Su normalización en los últimos meses, en el contexto de la pandemia, probablemente se deba a la ausencia de vida sensorial, de eventos con público. Estamos buscando formas de compensar —aunque sea en parte— lo que hemos perdido y echamos de menos. Y el capitalismo (más rápido que Flash) está convirtiendo en mercado esa latencia. Al mismo tiempo que corrige un defecto de nuestra vida digital: su carácter indistinto, difícil de recordar.
Todavía nos cuesta acordarnos con precisión de lo que vivimos a través de dispositivos y no en teatros, aulas, museos o espacios de lectura. Hacemos fotos de los encuentros en Zoom más importantes, pero esas fotos ingresan en una serie de series, en un archivo sin límites de jpgs sin nombre. Raramente los imprimimos. Ya casi no confeccionamos álbumes encuadernados. La vida digital tiene que encontrar sus propias singularidades también digitales. Por eso no sorprende que uno de los formatos que más éxito está teniendo en el ámbito de los token no fungibles sea la colección de cromos.
“Coleccionar es una forma del recuerdo”, escribió Benjamin, un gran coleccionista. Si William Shakespeare estuviera vivo, no escribiría en inglés para HBO, sino en código para Google o para WikiLeaks. Y si, en cambio, lo estuviera Benjamin, seguramente estaría comprando criptoarte y pensando sobre cómo la reproducción exponencial de todo tipo de discursos, obras, archivos nos está llevando a un punto de saturación.
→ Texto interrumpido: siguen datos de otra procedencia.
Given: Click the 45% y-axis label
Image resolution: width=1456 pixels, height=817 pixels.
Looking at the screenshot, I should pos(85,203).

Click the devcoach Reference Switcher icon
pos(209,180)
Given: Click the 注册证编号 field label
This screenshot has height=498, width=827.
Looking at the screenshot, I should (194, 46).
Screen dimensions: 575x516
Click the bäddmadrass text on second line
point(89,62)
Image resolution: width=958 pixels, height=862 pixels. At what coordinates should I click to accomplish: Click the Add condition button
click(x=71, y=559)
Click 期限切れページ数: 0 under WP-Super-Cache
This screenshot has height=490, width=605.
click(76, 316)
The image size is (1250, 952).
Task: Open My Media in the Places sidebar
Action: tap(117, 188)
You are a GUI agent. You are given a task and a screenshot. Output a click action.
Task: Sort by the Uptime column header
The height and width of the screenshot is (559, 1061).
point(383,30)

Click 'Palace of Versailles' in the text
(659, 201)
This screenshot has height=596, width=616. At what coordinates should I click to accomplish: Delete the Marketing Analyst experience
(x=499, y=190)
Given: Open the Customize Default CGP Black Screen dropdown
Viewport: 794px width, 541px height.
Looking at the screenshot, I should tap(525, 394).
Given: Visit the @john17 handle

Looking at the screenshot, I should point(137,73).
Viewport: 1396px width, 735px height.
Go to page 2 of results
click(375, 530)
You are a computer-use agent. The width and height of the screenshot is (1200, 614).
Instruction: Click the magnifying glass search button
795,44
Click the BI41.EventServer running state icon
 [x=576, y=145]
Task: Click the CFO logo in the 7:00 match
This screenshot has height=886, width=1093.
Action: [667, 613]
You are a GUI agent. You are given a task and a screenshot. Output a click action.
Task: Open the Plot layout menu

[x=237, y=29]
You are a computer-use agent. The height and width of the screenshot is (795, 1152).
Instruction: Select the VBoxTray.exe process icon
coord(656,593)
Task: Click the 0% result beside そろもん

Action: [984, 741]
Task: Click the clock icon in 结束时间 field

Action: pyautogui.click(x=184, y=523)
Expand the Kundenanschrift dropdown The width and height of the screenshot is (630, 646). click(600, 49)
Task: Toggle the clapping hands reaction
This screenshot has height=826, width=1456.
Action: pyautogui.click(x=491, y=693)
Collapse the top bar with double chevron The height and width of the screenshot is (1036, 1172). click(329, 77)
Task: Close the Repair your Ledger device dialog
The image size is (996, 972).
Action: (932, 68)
Hemos visto ya las mejores series y se emiten pocas que merezcan realmente la pena. La mayor parte de los contenidos disponibles en las redes sociales, aunque nos puedan parecer entretenidos, sentimos que nos hacen perder el tiempo. Millones de lectores de todo el mundo están regresando a las librerías y las bibliotecas, porque su catálogo de experiencias de altísima calidad es inagotable. Como en los espectáculos de artes vivas o las películas en una sala, la relación con un libro nos parece íntima. Esa sensación eclipsa el origen industrial del objeto, su producción en serie.
Con su brutal capacidad adaptativa y expansiva, la cultura digital intuye que para seguir creciendo debe proporcionar ese sentimiento de intimidad, colmar nuestra pulsión de poseer, otorgarnos la posibilidad de coleccionar objetos y recuerdos únicos. Por eso, después de que las grandes plataformas tecnológicas hayan conquistado el mundo con su oferta audiovisual sin límites, la tercera década del siglo empieza con la explosión del criptoarte y de las experiencias premium. Con propuestas de una cultura digital fuera de serie.
*Jorge Carrión (@jorgecarrion21), colaborador regular de The New York Times, es escritor y director del máster en Creación Literaria de la UPF-BSM. Sus últimos libros publicados son Contra Amazon y Lo viral. Es el autor del pódcast Solaris, ensayos sonoros.